OpenAI, which operates the artificial intelligence chatbot ChatGPT, told the Delhi High Court on Wednesday that it cannot be accused of copyright infringement in India since it stores the data and trains its Large Language Model (LLM) outside India [ANI Media Pvt Ltd v. Open AI Inc & Anr]
Senior Advocate Amit Sibal made the argument on behalf of OpenAI before the bench of Justice Amit Bansal during the hearing of ANI's copyright infringement suit against OpenAI.
The training of the LLM does not take place within India and storage of training data also does not take within India and thus the Indian Copyright Act does not extend to it, Sibal said.
He explained that the Indian Copyright Act extends only to the territory of India and does not have extra-territorial application. The senior counsel was addressing ANI's argument that OpenAI was storing the news agency's data to train ChatGPT.
"Any action that is claimed to be infringement must take place in the four corners of this country. If it doesn't take place in the four corners of this country, that particular action can't be infringement. My lords are entitled to decide whether it has taken place in this country or not. If my lords come to the conclusion that it hasn't taken place in the four corners of this country, then it's not infringement and that plea would have to be rejected," Sibal argued.
Sibal said he would separately deal with the fact that ChatGPT is accessible in India. This is only on the storage aspect, he clarified.
Sibal also submitted that there is no evidence that OpenAI stores any data in India and thus it must be concluded, it is stored outside India. He further submitted an LLM learns through training and its memorization does not mean that some data is stored and it has access to the data.
"There is no expressive use of their (ANI's) content, no evidence of repository of stored content," Sibal said, adding the information to train ChatGPT does not come from one individual work but vast data.
Sibal also said no foreign court so far has found infringement by ChatGPT. He went on to argue that even if Indian Copyright Act is applied, infringement will not be found.
"The storage is only an intermediate step toward use of non-expressive elements of text corpus. Copyright Act only protects expression, it does not protection ideas or facts," he added.
ANI had earlier argued ChatGPT has been infringing on its copyright not only by taking content directly from its website but also by scraping content that is shared with the news agency's subscribers.
In its suit before the High Court, ANI has claimed that its original content is being exploited by OpenAI for commercial gain and to train its AI chatbot, ChatGPT to answer user queries.
Today, Sibal said ANI cannot claim payment in the form of a license fee when ChatGPT's response to a user query comes from training of the LLM based on hundreds of millions of works.
"The plaintiff says that he is entitled to a license for that expression that is ultimately based on training from linguistic structures and grammar in the public domain and owned by all and derived from millions of persons other than the plaintiff," he said.
Sibal also said that verbatim reproduction of a work is almost an impossibility.
"There is no regurgitation that has been shown and no memorization that has been shown in this particular case and it won't be because today regurgitation is actually a failure of the system. It is extremely rare. It is what we don't want to happen, because the whole purpose of the large learning mode, is to generate new responses of its own, and not to generate other people's responses, and that is why regurgitation is frowned upon," he told the Court.
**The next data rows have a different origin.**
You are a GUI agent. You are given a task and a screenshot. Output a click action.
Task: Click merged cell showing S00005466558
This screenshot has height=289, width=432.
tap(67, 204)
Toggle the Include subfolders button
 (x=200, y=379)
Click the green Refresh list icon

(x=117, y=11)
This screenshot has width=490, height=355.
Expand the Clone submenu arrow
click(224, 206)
He will continue arguments on next date of hearing.
On November 19, the Court had issued summons to Open AI. Advocates Adarsh Ramanujan and Dr Arul George Scaria were also appointed as amici curiae in the case. They have made their arguments in the case.
The Court is considering the following four issues:
I. Whether the storage by Open AI of ANI’s data (which is in the nature of news and is claimed to be protected under the Copyright Act, 1957) for training its software (ChatGPT) would amount to infringement of ANI’s copyright.
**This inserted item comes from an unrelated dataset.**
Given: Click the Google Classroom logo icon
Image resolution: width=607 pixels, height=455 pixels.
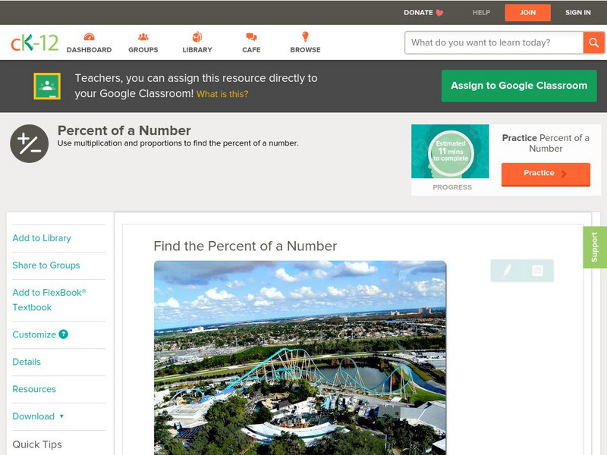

II. Whether the use by Open AI of ANI’s copyrighted data in order to generate responses for its users, would amount to infringement of the news agency’s copyright.
III. Whether Open AI’s use of ANI’s copyrighted data qualifies as ‘fair use’ in terms of Section 52 of the Copyright Act, 1957.
IV. Whether the courts in India have jurisdiction to entertain the present lawsuit considering that the servers of the Open AI are located in the United States of America.